Depth scaling in phantom and monocular gap stereograms using absolute distance information

Abstract

The present study aimed to investigate whether the visual system scales apparent depth from binocularly unmatched features by using absolute distance information. In Experiment 1 we examined the effect of convergence on perceived depth in phantom stereograms [Gillam, B., & Nakayama, K. (1999). Quantitative depth for a phantom surface can be based on cyclopean occlusion cues alone. Vision Research, 39, 109–112.], monocular gap stereograms [Pianta, M. J., & Gillam, B. J. (2003a).

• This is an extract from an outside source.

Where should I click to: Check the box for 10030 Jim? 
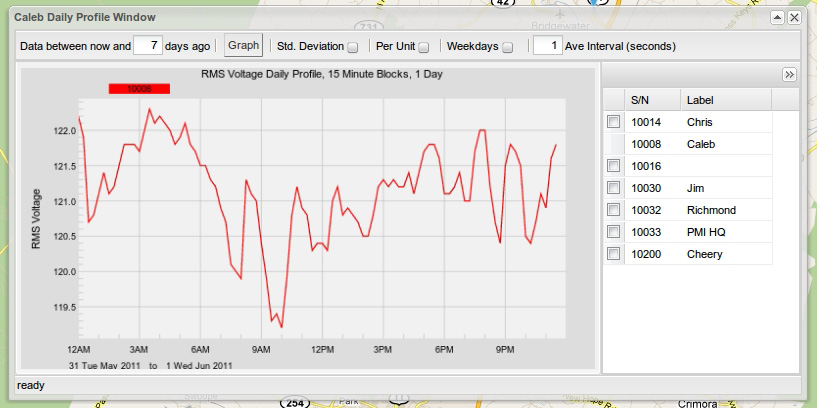point(614,188)
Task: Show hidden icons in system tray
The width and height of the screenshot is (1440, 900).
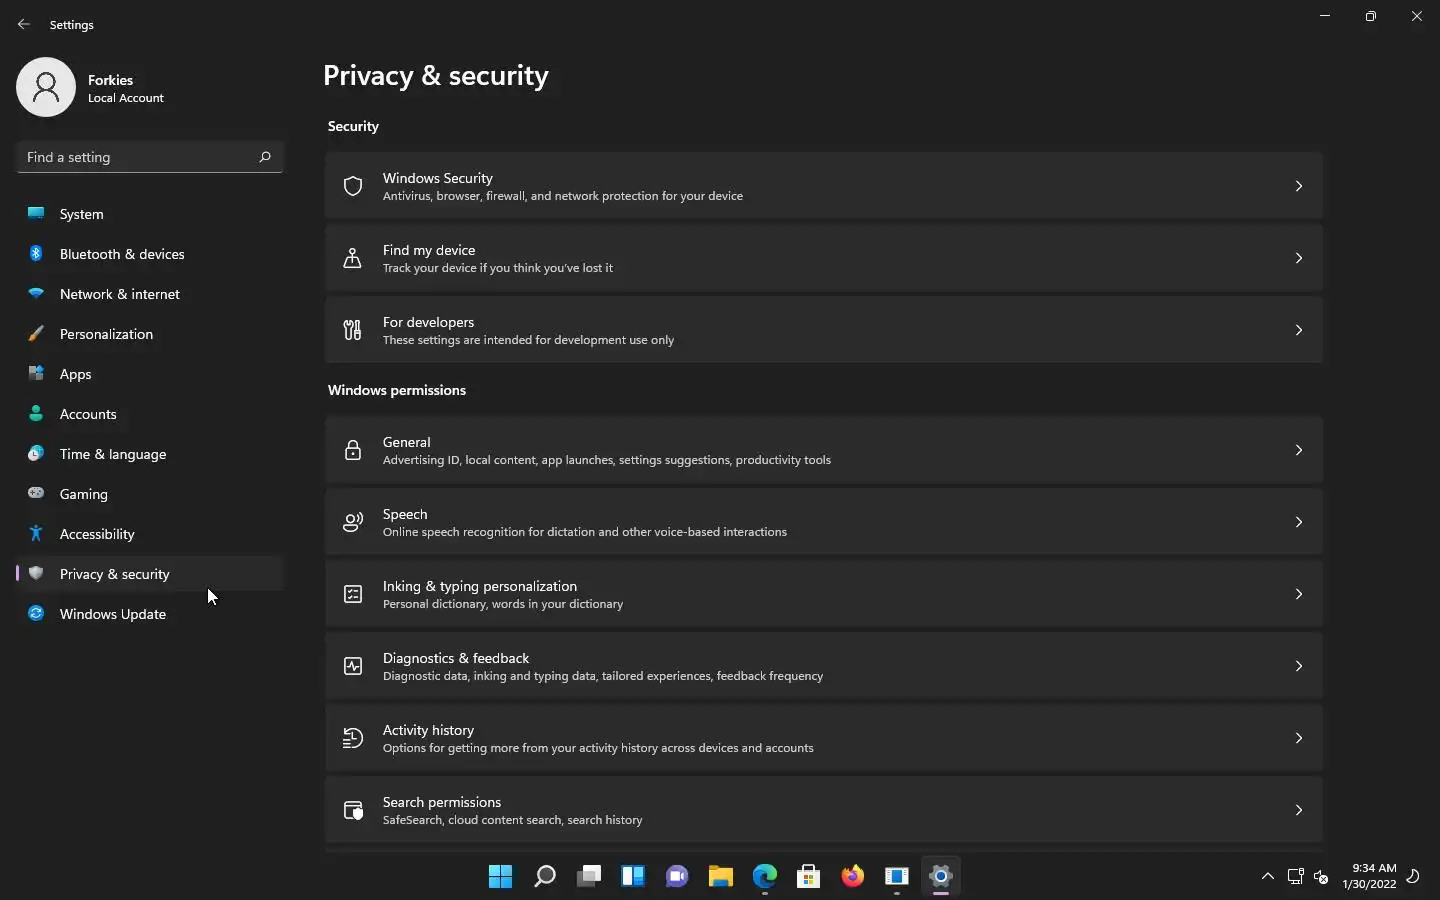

Monocular gap stereopsis: manipulation of the outer edge disparity and the shape of the gap. Vision Research, 43, 1937–1950.] and random dot stereograms. In Experiments 2 and 3 we examined the effective range of viewing distances for scaling the apparent depths in these stereograms. The results showed that: (a) the magnitudes of perceived depths increased in all stereograms as the estimate of the viewing distance increased while keeping proximal and/or distal sizes of the stimuli constant, and (b) the effective range of viewing distances was significantly shorter in monocular gap stereograms. The first result indicates that the visual system scales apparent depth from unmatched features as well as that from horizontal disparity, while the second suggests that, at far distances, the strength of the depth signal from an unmatched feature in monocular gap stereograms is relatively weaker than that from horizontal disparity.